Other research-based measures include standardized communication tools to enhance interdepartmental collaboration, and support surfaces—such as mattress overlays and specialized bed surfaces—that alter the microclimate by regulating the rate of moisture evaporation and heat dissipation.
A centerpiece of care
PIs can occur in any acute-care environment. You and your colleagues should understand the factors that place patients at increased risk for PI and be knowledgeable about prevention strategies. A one-size-fits-all prevention option doesn’t exist, so the best approach is comprehensive, collaborative bundling of multiple interventions individualized to each patient. Make PI awareness and education a centerpiece of your nursing care.

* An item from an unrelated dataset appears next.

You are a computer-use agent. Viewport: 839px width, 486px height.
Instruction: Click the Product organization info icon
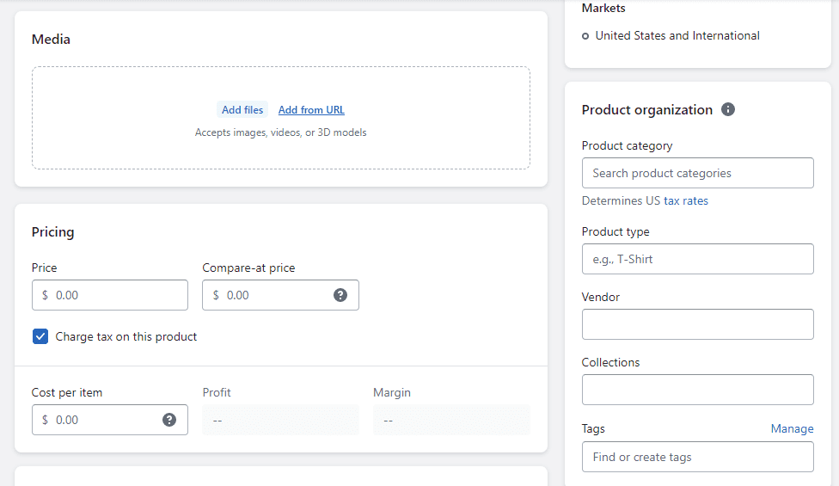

The authors work at Parkview Health in Fort Wayne, Indiana. Jan Powers is the director of nursing research and professional practice. Corinne (Cori) Ames is nursing services manager 3—surgical and inpatient wound care.
Selected references
Anderson M, Finch Guthrie P, Kraft W, Reicks P, Skay C, Beal AL. Universal pressure ulcer prevention bundle with WOC nurse support. J Wound Ostomy Continence Nurs. 2015;42(3):217-25.
Brindle CT, Wegelin JA. Prophylactic dressing application to reduce pressure ulcer formation in cardiac surgery patients. J Wound Ostomy Continence Nurs. 2012;39(2):133-42.
Bryant RA, Nix DP. Acute and Chronic Wounds: Current Management Concepts. 5th ed. St Louis, MO: Mosby, Inc; 2016.
Cooper KL. Evidence-based prevention of pressure ulcers in the intensive care unit. Crit Care Nurs. 2013;33(6):57-66.
Joint Commission Resources, The Source, Joint Commission Compliance Strategies. Under Pressure: Preventing perioperative pressure injuries 15(11):1-22.
Molon JN, Estrella EP. Pressure ulcer incidence and risk factors among hospitalized orthopedic patients: Results of a prospective cohort study. Ostomy Wound Manage. 2011;57(10):64-9.
National Pressure Ulcer Advisory Panel. Prevention and treatment of pressure ulcers: Clinical practice guideline. 2014.
National Pressure Ulcer Advisory Panel. Pressure injury prevention points. 2016.
Swafford K, Culpepper R, Dunn C. Use of a comprehensive program to reduce the incidence of hospital-acquired pressure ulcers in an intensive care unit. Am J Crit Care. 2016;25(2):152-5.
Yusuf S, Okuwa M, Shigeta Y, et al. Microclimate and development of pressure ulcers and superficial skin changes. Int Wound J. 2015;12(1):40-6.